What you are asked to do ▸ Your answer must repeat the full listing, line for line.

Extracted data ▸
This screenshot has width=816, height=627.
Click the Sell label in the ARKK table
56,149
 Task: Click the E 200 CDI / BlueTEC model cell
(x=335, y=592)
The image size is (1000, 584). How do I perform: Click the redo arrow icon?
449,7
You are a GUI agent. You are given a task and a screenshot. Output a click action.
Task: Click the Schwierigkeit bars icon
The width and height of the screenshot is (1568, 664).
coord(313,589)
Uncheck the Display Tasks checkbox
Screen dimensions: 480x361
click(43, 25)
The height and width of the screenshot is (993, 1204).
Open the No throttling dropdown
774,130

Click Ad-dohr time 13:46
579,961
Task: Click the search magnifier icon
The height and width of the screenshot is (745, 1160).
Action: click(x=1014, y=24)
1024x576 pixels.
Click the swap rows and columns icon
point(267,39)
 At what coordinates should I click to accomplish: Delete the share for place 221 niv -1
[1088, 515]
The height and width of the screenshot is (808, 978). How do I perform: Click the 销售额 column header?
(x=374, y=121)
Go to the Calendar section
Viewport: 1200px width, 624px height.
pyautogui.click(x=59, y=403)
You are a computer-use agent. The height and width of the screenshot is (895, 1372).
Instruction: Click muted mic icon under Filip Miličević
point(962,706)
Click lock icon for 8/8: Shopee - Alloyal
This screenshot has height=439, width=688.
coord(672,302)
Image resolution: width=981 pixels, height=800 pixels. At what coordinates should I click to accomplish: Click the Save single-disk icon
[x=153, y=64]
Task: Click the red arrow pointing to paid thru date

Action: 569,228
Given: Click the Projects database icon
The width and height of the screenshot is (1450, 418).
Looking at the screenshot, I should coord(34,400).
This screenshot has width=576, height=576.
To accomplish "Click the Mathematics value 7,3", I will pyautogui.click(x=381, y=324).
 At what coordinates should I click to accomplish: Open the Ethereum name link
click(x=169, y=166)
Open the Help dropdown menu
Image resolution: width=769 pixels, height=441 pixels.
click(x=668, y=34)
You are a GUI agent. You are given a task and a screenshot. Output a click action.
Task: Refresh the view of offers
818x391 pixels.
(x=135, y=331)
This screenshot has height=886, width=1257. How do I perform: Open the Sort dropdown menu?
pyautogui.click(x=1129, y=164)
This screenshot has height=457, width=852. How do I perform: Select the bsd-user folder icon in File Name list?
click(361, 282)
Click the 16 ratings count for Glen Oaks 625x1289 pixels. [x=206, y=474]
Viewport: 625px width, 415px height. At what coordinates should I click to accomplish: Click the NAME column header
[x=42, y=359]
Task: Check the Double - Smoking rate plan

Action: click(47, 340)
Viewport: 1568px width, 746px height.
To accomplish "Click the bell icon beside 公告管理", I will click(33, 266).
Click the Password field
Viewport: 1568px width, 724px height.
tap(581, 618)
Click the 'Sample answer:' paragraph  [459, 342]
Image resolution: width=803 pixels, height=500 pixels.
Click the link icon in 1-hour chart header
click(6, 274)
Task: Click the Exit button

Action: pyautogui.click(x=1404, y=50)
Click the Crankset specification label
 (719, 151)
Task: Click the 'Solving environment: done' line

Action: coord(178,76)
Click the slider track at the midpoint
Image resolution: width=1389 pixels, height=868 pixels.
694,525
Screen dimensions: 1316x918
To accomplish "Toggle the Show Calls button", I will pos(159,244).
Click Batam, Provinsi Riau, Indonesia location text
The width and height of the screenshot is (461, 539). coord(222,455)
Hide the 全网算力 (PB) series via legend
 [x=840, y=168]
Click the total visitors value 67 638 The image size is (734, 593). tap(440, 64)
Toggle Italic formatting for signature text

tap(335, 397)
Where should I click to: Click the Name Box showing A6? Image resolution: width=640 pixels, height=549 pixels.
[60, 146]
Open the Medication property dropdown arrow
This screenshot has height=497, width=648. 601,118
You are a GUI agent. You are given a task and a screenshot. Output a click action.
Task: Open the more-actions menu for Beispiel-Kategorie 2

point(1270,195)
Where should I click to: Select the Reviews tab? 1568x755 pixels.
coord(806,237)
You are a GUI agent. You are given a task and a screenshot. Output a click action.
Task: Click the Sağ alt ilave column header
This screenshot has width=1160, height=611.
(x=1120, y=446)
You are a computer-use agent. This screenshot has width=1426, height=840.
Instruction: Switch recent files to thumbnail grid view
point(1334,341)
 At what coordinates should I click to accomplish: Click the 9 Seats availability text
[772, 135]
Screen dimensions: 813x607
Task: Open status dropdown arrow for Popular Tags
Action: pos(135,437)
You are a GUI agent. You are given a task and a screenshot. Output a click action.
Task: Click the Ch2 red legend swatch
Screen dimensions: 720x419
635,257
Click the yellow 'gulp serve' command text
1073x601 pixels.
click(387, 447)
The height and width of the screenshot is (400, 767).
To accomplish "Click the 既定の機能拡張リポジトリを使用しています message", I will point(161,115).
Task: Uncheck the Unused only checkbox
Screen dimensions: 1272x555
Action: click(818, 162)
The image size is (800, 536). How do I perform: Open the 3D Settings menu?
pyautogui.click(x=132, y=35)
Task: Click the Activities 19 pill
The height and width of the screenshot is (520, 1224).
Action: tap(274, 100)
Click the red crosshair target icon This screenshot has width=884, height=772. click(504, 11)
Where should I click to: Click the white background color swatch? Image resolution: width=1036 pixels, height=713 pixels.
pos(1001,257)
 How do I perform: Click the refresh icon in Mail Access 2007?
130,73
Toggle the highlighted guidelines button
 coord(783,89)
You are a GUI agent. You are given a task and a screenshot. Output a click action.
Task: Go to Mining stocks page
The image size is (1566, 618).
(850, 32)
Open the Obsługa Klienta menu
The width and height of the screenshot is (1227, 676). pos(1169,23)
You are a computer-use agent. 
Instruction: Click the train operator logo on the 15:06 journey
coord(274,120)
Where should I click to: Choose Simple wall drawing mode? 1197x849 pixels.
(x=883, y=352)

Solution to this task ▸
This screenshot has width=816, height=627.
Click the Sell label in the ARKK table
56,149
 Task: Click the E 200 CDI / BlueTEC model cell
(x=335, y=592)
The image size is (1000, 584). How do I perform: Click the redo arrow icon?
449,7
You are a GUI agent. You are given a task and a screenshot. Output a click action.
Task: Click the Schwierigkeit bars icon
The width and height of the screenshot is (1568, 664).
coord(313,589)
Uncheck the Display Tasks checkbox
Screen dimensions: 480x361
click(43, 25)
The height and width of the screenshot is (993, 1204).
Open the No throttling dropdown
774,130

Click Ad-dohr time 13:46
579,961
Task: Click the search magnifier icon
The height and width of the screenshot is (745, 1160).
Action: click(x=1014, y=24)
1024x576 pixels.
Click the swap rows and columns icon
point(267,39)
 At what coordinates should I click to accomplish: Delete the share for place 221 niv -1
[1088, 515]
The height and width of the screenshot is (808, 978). How do I perform: Click the 销售额 column header?
(x=374, y=121)
Go to the Calendar section
Viewport: 1200px width, 624px height.
pyautogui.click(x=59, y=403)
You are a computer-use agent. The height and width of the screenshot is (895, 1372).
Instruction: Click muted mic icon under Filip Miličević
point(962,706)
Click lock icon for 8/8: Shopee - Alloyal
This screenshot has height=439, width=688.
coord(672,302)
Image resolution: width=981 pixels, height=800 pixels. At what coordinates should I click to accomplish: Click the Save single-disk icon
[x=153, y=64]
Task: Click the red arrow pointing to paid thru date

Action: 569,228
Given: Click the Projects database icon
The width and height of the screenshot is (1450, 418).
Looking at the screenshot, I should coord(34,400).
This screenshot has width=576, height=576.
To accomplish "Click the Mathematics value 7,3", I will pyautogui.click(x=381, y=324).
 At what coordinates should I click to accomplish: Open the Ethereum name link
click(x=169, y=166)
Open the Help dropdown menu
Image resolution: width=769 pixels, height=441 pixels.
click(x=668, y=34)
You are a GUI agent. You are given a task and a screenshot. Output a click action.
Task: Refresh the view of offers
818x391 pixels.
(x=135, y=331)
This screenshot has height=886, width=1257. How do I perform: Open the Sort dropdown menu?
pyautogui.click(x=1129, y=164)
This screenshot has height=457, width=852. How do I perform: Select the bsd-user folder icon in File Name list?
click(361, 282)
Click the 16 ratings count for Glen Oaks 625x1289 pixels. [x=206, y=474]
Viewport: 625px width, 415px height. At what coordinates should I click to accomplish: Click the NAME column header
[x=42, y=359]
Task: Check the Double - Smoking rate plan

Action: click(47, 340)
Viewport: 1568px width, 746px height.
To accomplish "Click the bell icon beside 公告管理", I will click(33, 266).
Click the Password field
Viewport: 1568px width, 724px height.
tap(581, 618)
Click the 'Sample answer:' paragraph  [459, 342]
Image resolution: width=803 pixels, height=500 pixels.
Click the link icon in 1-hour chart header
click(6, 274)
Task: Click the Exit button

Action: pyautogui.click(x=1404, y=50)
Click the Crankset specification label
 (719, 151)
Task: Click the 'Solving environment: done' line

Action: coord(178,76)
Click the slider track at the midpoint
Image resolution: width=1389 pixels, height=868 pixels.
694,525
Screen dimensions: 1316x918
To accomplish "Toggle the Show Calls button", I will pos(159,244).
Click Batam, Provinsi Riau, Indonesia location text
The width and height of the screenshot is (461, 539). coord(222,455)
Hide the 全网算力 (PB) series via legend
 [x=840, y=168]
Click the total visitors value 67 638 The image size is (734, 593). tap(440, 64)
Toggle Italic formatting for signature text

tap(335, 397)
Where should I click to: Click the Name Box showing A6? Image resolution: width=640 pixels, height=549 pixels.
[60, 146]
Open the Medication property dropdown arrow
This screenshot has height=497, width=648. 601,118
You are a GUI agent. You are given a task and a screenshot. Output a click action.
Task: Open the more-actions menu for Beispiel-Kategorie 2

point(1270,195)
Where should I click to: Select the Reviews tab? 1568x755 pixels.
coord(806,237)
You are a GUI agent. You are given a task and a screenshot. Output a click action.
Task: Click the Sağ alt ilave column header
This screenshot has width=1160, height=611.
(x=1120, y=446)
You are a computer-use agent. This screenshot has width=1426, height=840.
Instruction: Switch recent files to thumbnail grid view
point(1334,341)
 At what coordinates should I click to accomplish: Click the 9 Seats availability text
[772, 135]
Screen dimensions: 813x607
Task: Open status dropdown arrow for Popular Tags
Action: pos(135,437)
You are a GUI agent. You are given a task and a screenshot. Output a click action.
Task: Click the Ch2 red legend swatch
Screen dimensions: 720x419
635,257
Click the yellow 'gulp serve' command text
1073x601 pixels.
click(387, 447)
The height and width of the screenshot is (400, 767).
To accomplish "Click the 既定の機能拡張リポジトリを使用しています message", I will point(161,115).
Task: Uncheck the Unused only checkbox
Screen dimensions: 1272x555
Action: click(818, 162)
The image size is (800, 536). How do I perform: Open the 3D Settings menu?
pyautogui.click(x=132, y=35)
Task: Click the Activities 19 pill
The height and width of the screenshot is (520, 1224).
Action: tap(274, 100)
Click the red crosshair target icon This screenshot has width=884, height=772. click(504, 11)
Where should I click to: Click the white background color swatch? Image resolution: width=1036 pixels, height=713 pixels.
pos(1001,257)
 How do I perform: Click the refresh icon in Mail Access 2007?
130,73
Toggle the highlighted guidelines button
 coord(783,89)
You are a GUI agent. You are given a task and a screenshot. Output a click action.
Task: Go to Mining stocks page
The image size is (1566, 618).
(850, 32)
Open the Obsługa Klienta menu
The width and height of the screenshot is (1227, 676). pos(1169,23)
You are a computer-use agent. 
Instruction: Click the train operator logo on the 15:06 journey
coord(274,120)
Where should I click to: Choose Simple wall drawing mode? 1197x849 pixels.
(x=883, y=352)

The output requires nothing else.